Vor 30 Jahren stimmte der Bundestag für die Abschaffung des Paragraphen 175 StGB

Regression und Fortschritt

Die Abschaffung des Paragrafen 175 StGB vor 30 Jahren und damit die endgültige Entkriminalisierung der Homosexualität war eher eine Folge des Beitritts der DDR zur Bundesrepublik als eines unaufhaltsamen Liberalisierungstrends in der deutschen Gesellschaft insgesamt.

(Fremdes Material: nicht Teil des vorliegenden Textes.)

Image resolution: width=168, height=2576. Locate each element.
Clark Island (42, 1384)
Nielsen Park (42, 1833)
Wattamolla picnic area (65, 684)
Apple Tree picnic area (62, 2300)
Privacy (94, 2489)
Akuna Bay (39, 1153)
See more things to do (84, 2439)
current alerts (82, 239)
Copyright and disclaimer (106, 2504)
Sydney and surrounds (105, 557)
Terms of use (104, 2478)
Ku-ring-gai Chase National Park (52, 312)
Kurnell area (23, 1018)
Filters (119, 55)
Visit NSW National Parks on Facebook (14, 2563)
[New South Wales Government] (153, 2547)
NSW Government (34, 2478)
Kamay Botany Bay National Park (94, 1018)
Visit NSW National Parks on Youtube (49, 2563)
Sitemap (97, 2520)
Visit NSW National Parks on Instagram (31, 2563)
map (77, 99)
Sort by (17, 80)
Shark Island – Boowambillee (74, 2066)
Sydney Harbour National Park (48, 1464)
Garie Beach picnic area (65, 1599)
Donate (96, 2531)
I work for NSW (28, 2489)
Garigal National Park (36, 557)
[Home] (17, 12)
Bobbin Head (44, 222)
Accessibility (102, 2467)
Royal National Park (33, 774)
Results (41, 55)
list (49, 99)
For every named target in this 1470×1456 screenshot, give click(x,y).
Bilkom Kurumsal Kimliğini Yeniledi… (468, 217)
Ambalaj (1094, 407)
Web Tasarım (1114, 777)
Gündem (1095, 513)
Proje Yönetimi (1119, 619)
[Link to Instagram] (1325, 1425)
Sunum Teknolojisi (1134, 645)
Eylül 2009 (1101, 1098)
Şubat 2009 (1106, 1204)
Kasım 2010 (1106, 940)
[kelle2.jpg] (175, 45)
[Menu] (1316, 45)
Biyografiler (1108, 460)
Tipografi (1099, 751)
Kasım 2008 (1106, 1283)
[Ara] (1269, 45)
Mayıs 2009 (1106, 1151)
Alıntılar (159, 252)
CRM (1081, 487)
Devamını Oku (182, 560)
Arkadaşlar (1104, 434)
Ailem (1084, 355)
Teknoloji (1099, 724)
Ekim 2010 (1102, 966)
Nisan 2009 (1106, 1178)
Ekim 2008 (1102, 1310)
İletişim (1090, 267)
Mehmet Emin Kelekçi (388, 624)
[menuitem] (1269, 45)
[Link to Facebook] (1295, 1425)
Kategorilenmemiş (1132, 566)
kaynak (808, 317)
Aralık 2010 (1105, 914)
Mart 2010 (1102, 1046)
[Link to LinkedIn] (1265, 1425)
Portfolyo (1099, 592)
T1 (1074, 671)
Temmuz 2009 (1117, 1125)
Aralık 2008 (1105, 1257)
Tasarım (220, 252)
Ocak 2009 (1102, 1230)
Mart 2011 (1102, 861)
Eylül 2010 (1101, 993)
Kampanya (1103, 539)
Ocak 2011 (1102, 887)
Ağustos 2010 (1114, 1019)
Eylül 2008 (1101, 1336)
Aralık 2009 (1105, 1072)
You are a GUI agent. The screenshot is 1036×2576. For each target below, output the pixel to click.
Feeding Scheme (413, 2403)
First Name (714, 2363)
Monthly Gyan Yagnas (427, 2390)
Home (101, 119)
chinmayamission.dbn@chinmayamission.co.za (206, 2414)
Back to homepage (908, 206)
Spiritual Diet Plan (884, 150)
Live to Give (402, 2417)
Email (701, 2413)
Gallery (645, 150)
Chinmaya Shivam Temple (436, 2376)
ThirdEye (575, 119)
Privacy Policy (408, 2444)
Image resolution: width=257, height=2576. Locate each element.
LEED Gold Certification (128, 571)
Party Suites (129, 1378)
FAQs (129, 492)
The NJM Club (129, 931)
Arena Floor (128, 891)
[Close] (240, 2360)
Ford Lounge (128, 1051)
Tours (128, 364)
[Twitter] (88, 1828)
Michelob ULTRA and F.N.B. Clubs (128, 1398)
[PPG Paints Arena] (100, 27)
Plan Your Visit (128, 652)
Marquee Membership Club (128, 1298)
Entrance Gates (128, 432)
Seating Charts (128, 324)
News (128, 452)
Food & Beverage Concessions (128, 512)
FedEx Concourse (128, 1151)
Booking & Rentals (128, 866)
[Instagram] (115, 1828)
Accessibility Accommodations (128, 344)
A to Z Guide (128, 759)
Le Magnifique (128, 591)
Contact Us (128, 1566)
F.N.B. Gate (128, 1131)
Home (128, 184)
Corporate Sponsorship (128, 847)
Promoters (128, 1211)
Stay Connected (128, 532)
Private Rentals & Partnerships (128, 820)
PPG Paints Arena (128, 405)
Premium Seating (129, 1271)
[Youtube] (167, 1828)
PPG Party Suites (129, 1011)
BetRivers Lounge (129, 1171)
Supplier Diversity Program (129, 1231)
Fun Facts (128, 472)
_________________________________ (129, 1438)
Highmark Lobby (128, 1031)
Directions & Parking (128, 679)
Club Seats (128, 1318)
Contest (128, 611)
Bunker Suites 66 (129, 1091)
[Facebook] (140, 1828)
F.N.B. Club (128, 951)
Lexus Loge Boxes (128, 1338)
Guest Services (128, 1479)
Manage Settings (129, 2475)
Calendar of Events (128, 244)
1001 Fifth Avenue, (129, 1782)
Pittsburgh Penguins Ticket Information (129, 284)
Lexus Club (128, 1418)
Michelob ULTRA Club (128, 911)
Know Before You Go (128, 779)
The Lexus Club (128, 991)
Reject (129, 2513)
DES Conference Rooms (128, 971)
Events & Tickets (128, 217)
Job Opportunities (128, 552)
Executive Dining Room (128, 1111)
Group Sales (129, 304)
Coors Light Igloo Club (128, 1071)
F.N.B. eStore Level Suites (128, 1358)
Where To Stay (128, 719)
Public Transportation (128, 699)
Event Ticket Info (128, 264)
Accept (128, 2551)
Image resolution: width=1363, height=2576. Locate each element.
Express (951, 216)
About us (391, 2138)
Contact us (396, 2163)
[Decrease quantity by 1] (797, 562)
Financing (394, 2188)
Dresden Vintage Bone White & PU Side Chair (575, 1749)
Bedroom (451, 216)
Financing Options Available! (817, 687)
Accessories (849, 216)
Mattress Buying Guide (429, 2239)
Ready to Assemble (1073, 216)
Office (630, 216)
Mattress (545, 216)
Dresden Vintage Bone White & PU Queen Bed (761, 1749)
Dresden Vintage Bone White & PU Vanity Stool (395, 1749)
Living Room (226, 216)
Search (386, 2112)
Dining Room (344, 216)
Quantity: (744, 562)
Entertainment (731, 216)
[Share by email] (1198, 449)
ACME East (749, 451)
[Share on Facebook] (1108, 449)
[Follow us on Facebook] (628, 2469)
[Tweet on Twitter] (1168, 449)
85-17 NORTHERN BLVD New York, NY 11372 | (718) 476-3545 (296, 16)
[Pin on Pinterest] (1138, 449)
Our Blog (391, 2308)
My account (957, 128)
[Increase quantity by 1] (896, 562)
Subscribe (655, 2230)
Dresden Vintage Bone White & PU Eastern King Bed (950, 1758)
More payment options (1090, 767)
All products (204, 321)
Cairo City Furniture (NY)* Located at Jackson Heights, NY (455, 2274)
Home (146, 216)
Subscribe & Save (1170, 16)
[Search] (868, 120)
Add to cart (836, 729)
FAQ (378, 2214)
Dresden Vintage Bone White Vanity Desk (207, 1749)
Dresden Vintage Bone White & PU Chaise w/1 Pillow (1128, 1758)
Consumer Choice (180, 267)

Die Geschichte der Abschaffung des Paragraphen 175 des Strafgesetzbuchs, der sexuelle Handlungen zwischen Männern unter Strafe stellte, liest sich in heutigen offiziellen Darstellungen nicht selten, als wäre damals die alte Bundesrepublik zur Besinnung gekommen. In einem historischen Abriss der Bundeszentrale für politische Bildung über die Situation von Schwulen und Lesben in Deutschland wird die vollständige Entkriminalisierung schwuler Sexualität im Jahr 1994 als ein erster Schritt auf dem Weg zur Ehe für alle dargestellt. Der Lesben- und Schwulen­verband in Deutschland sieht in der Abschaffung ein Indiz dafür, dass die Anerkennung von gleichgeschlechtlicher Liebe in Deutschland damals zugenommen habe.

Dass die zeit seines Bestehens immer wieder geforderte Abschaffung des schwulenfeindlichen Paragraphen ausgerechnet in der ersten Hälfte der neunziger Jahre stattfand, mag zunächst verwundern. Denn das gesellschaftliche Klima in diesem Sommer 1994 war keinesfalls so liberal, wie manche heutige Texte glauben machen. Durch das neue Deutschland ging kein Auftakt eines fröhlichen Emanzipationsrucks. Im Gegenteil: Täglich griffen irgendwo in der nunmehr um die vormalige DDR erweiterten Bundesrepublik Neonazis Geflüchtete, Menschen mit ­Migrationshintergrund, Homosexuelle oder Obdachlose an.

Das gesellschaftliche Klima im Sommer 1994 war keinesfalls so liberal, wie manche heutige Texte glauben machen. Durch das neue Deutschland ging kein fröhlicher Emanzipationsruck.

Im März des Jahres wurde in der Stuttgarter Geißstraße ein überwiegend von Migranten bewohntes Haus angezündet, sieben Menschen starben. In Bonn regierte eine Koalition aus CDU, CSU und FDP unter Bundeskanzler Helmut Kohl (CDU). Aids hatte seinen Schrecken noch nicht verloren und Deportationsphantasien zum Schutz der Mehrheitsbevölkerung vor den lustgetriebenen Schwulen erfreuten sich auch außerhalb bayerischer Bierzelte großer Beliebtheit in der Bevölkerung.